Integrate these simple tweaks to avoid calories and lose belly fat—without ever feeling hungry. When you decide it’s time to really get down to business and seriously take on your health goals, you might be hit with a feeling of “so what do I do now?” If you’re looking to slim down, the “low and slow” method is the best way to banish those unwanted pounds. And that all comes down to making (super easy) changes in your everyday habits and meals.
1. Buy Plain Yogurt
The benefits of yogurt are immense, but many of these bonuses are undone by cartons full of fruit-flavored, gummy messes. Grab a carton of Chobani’s non-fat plain yogurt, which rings in at 80 calories, over their fruit-on-the-bottom mango, a mix that serves up 140 calories and 12 extra grams of added sugar.

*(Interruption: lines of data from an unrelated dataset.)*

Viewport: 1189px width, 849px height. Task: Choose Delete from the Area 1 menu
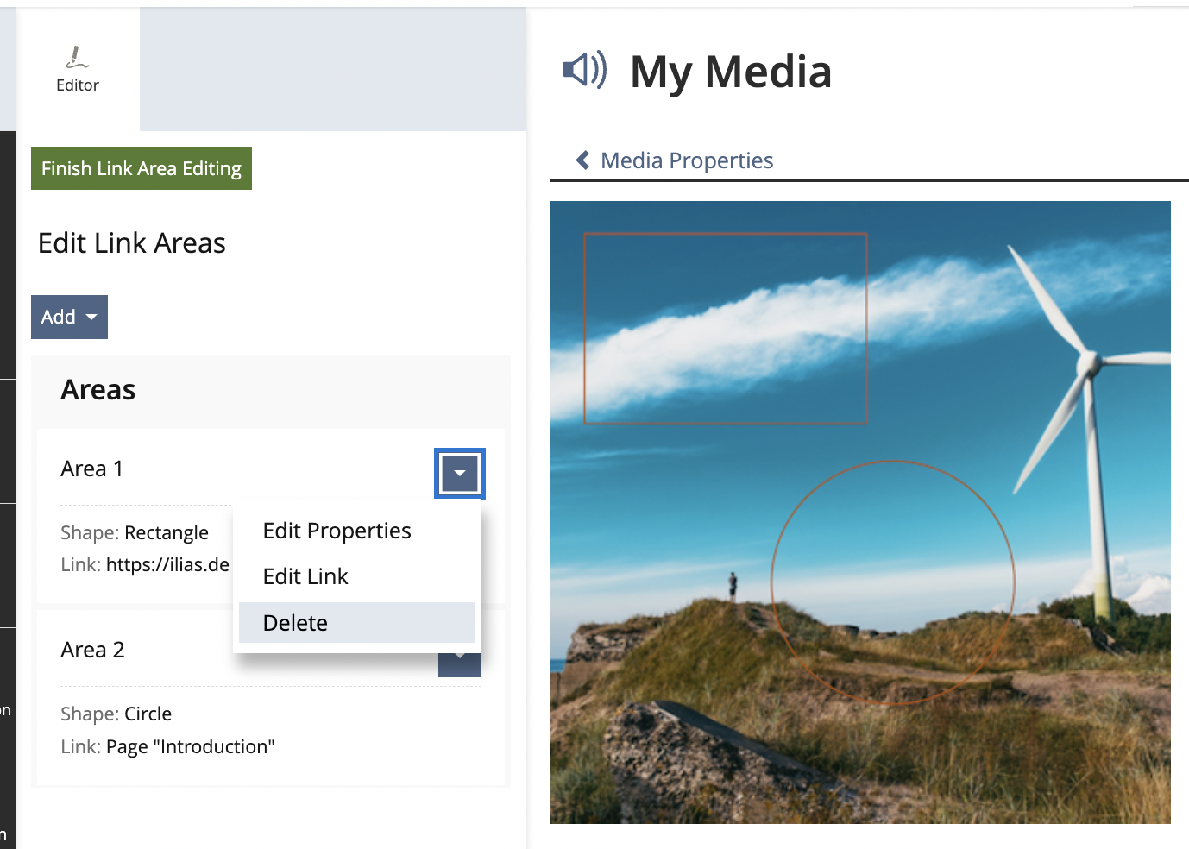coord(295,623)

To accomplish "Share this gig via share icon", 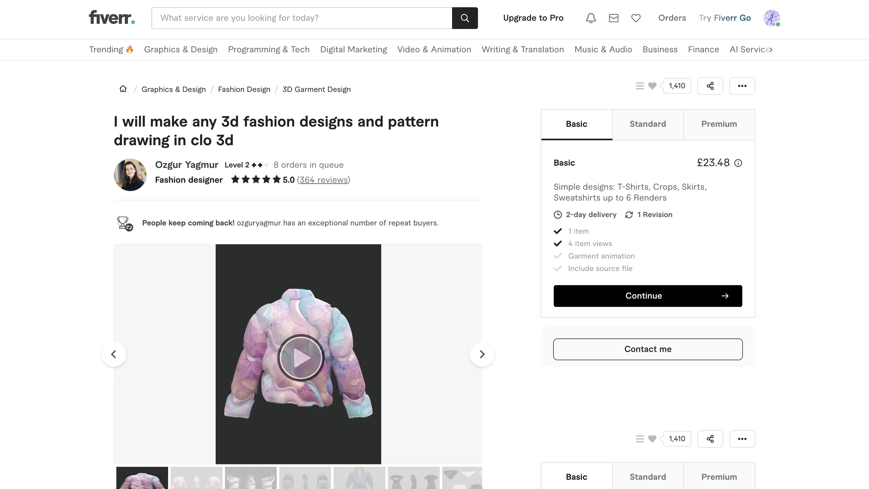I will 710,86.
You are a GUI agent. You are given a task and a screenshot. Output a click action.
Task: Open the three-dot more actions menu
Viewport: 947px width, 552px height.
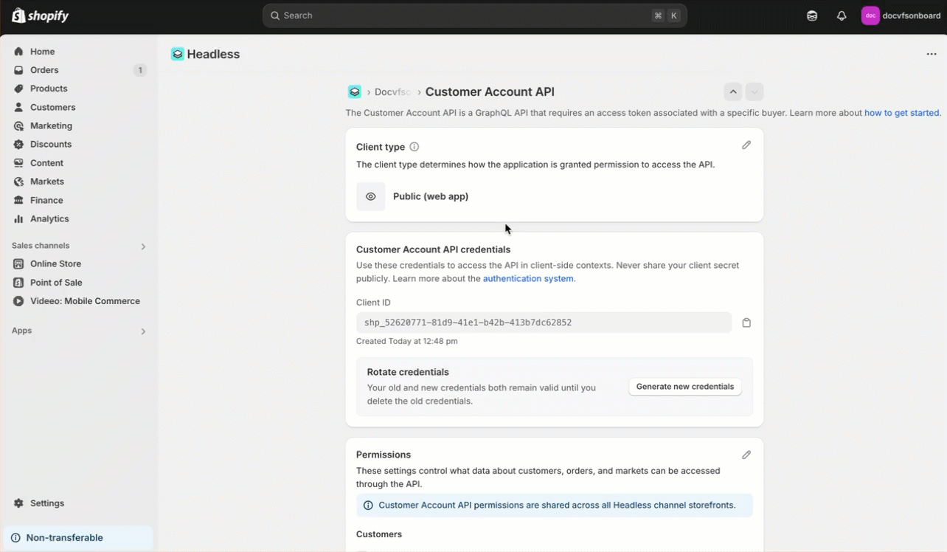click(931, 54)
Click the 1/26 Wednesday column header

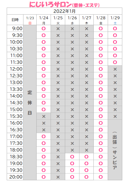click(x=72, y=20)
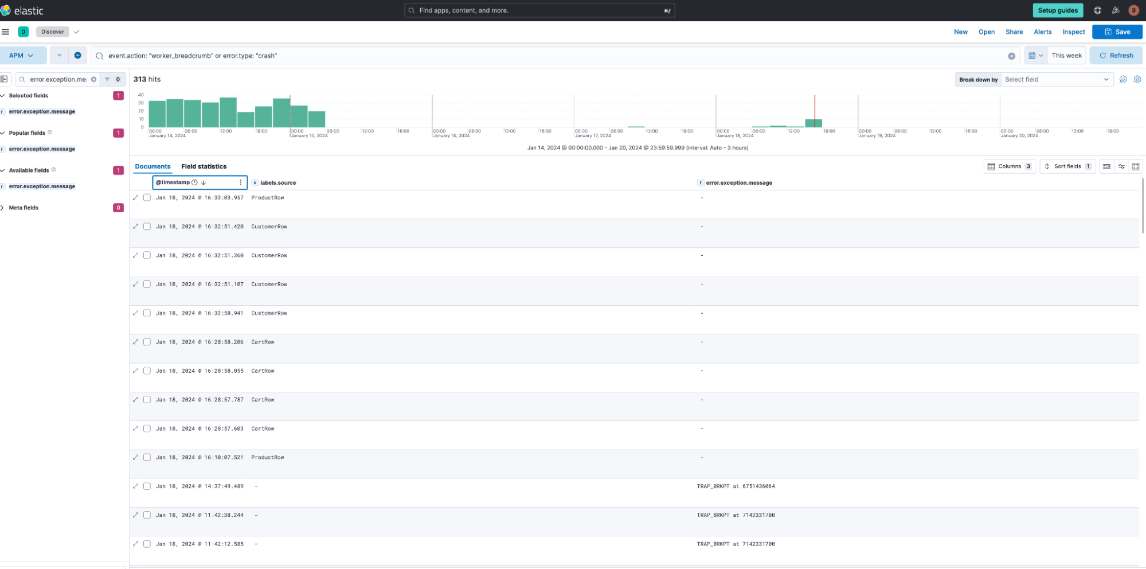Expand the first ProductRow document details
Image resolution: width=1146 pixels, height=569 pixels.
[x=136, y=198]
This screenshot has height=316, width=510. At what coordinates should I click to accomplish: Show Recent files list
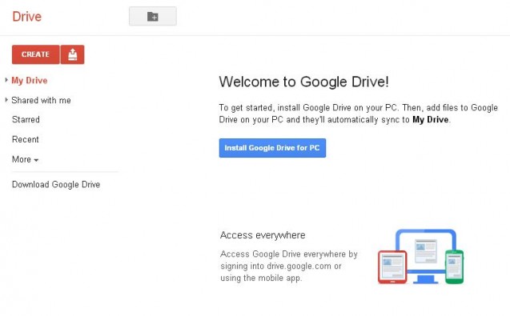26,139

2. Switch Your Cut Of Meat
Next time you find yourself craving a cut of beef, ask your butcher for a sirloin tip side steak instead of the filet mignon. Although the former isn’t naturally as tender as the latter, it’s a very flavorful cut of protein that your taste buds will love. Plus, the swap saves you 132 calories every 3.5-ounce serving! Use a chef’s secret and salt your meat for an hour at room temperature before cooking it.
3. Eat Only Fresh Fruit
Not only are fruit juices lacking in belly-filling fiber, they also are high in hunger-inducing simple sugars—which means you’re twice as likely to be left with a rumbling stomach after sipping a glass. Harvard researchers found that swapping out three glasses of fruit juice with three servings of whole fruit a week was associated with a 7 percent reduction in risk of type 2 diabetes.
4. Sub A Side Salad
The small order of spuds that you grab with your burger at McDonald’s tacks on an extra 220 calories to your meal. Swap out a side salad to save you the calories. And if you really need those fries, you could even eat your salad and switch to the kid-sized version.
5. Go Meatless At Lunch
Not only will swapping out a 288-calorie, 80/20 beef burger for a 24-calorie portabella mushroom save you 264 calories on the spot, a study conducted by Penn State researchers suggests that you may save 350 calories more throughout the course of the day! That’s because their study found that those who consume main dishes with veggies consume that many fewer calories daily than those who eat their produce as a side dish, likely because vegan foods boost the amount of satiating fiber on your plate while also adding bulk.
6. Break A Sweat Before Breakfast
Everyone knows switching to a healthy diet is one of the most effective ways to lose weight, but so is exercise! And it doesn’t only matter that you exercise, it also matters when: According to a recent Japanese study, when you exercise before your morning meal, you’ll metabolize about 280 more calories throughout the day compared to doing the same workout in the evening.